We clearly demonstrate in this study that GLP-1 vasodilatation is unlikely to be the mediated by adenosine. GLP-1 increases basal coronary flow velocity and reduces BMR irrespective of theophylline. GLP-1 exhausts vasodilatory capacity, such that response to exogenous adenosine is blunted as measured by a reduction in CFR and RRR. Theophylline has been used to investigate adenosine-mediated effect of other therapies; it is a potent adenosine receptor inhibitor at levels achieved in our study [35]. In addition, the adenosine levels remained unchanged after GLP-1 infusion.
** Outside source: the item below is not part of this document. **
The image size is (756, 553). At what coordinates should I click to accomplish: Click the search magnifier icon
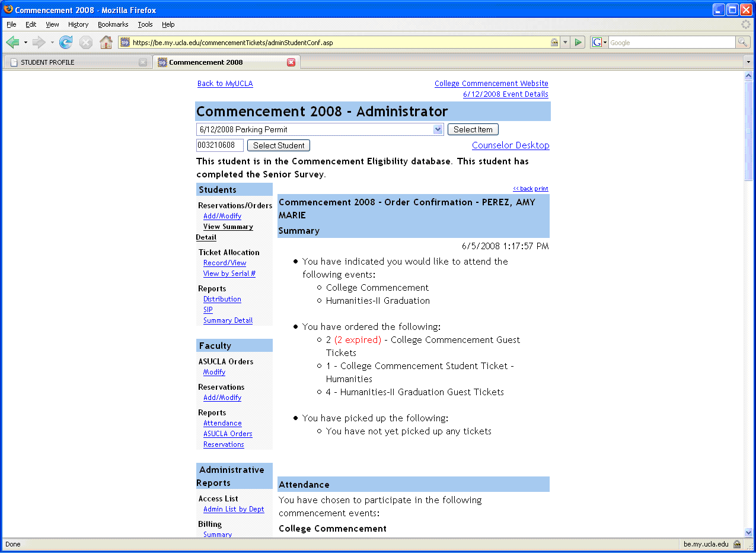tap(742, 42)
Coronary microvascular dysfunction (CMD) is associated with worse clinical outcomes [36] and microvascular injury at the time of elective PCI is associated with procedure-related myocardial infarction and a worse prognosis [37]. GLP-1 improves coronary flow after stenting [15], decreases periprocedural left ventricular dysfunction and stunning [8, 38, 39], and improves immediate as well as long-term cardiovascular outcomes after revascularization for coronary ischemia [24]. GLP-1 and its analogues should be further investigated for symptomatic as well as prognostic benefit in patients with CMD. Furthermore; GLP-1 has the potential to be a much simpler addition to the currently utilized armamentarium of cardioprotective strategies for patients at high risk of peri-procedural cardiovascular events [11].

Limitations

There are several limitations in our study. Firstly, this was not a randomized controlled trial but was performed in two phases by block allocation to understand the mechanistic effects of GLP-1 on coronary physiology. However, the patients were unselected and sequentially recruited if eligible, and we believe this prevented significant bias. Second, we studied the coronary vasodilatory effects of GLP-1 following PCI. Coronary physiology may not be stable at this time due to reactive hyperaemia and microvascular stunning [15, 40]; however, we mitigated this by waiting for reactive hyperaemia to dissipate before making our measurements. Third, we used a surrogate for coronary flow—Tmn measured by a pressure wire based coronary thermodilution technique. This is a well-validated and accurate technique, that is comparable to other measures of coronary flow velocity [17, 18]. Fourth, we did not perform invasive measurements to confirm our previously published protective effects of GLP-1 on peri-procedural LV dysfunction and also assumed Pv to be 5 mmHg in our patients; this was for logistical reasons. Fifth, patients with diabetes were under-represented in our study and the GLP-1 effect in this group needs confirming. Finally, we only measured adenosine levels in the latter two prospectively-recruited GT and T groups due to logistical reasons. Endogenous adenosine levels did not correlate with resting coronary flow velocity. The reason for this is unclear but may be due to difficulties in assaying adenosine and also that the sample site was at the level of the coronary ostium rather than at the microcirulation. Theophylline is reported to increase local serum catecholamine levels by off-target effects, which may also blunt adenosine mediated vasodilatation [41]. It is also possible that different batches of Stop solution may explain some of the intergroup differences in adenosine levels, although patient-level changes in adenosine level were assayed with the same Stop solution and remain valid.

Conclusion

The coronary vasodilatory effect of GLP-1 appears to be independent of adenosine. Further studies are required to understand the mechanism of the cardioprotective effects of GLP-1.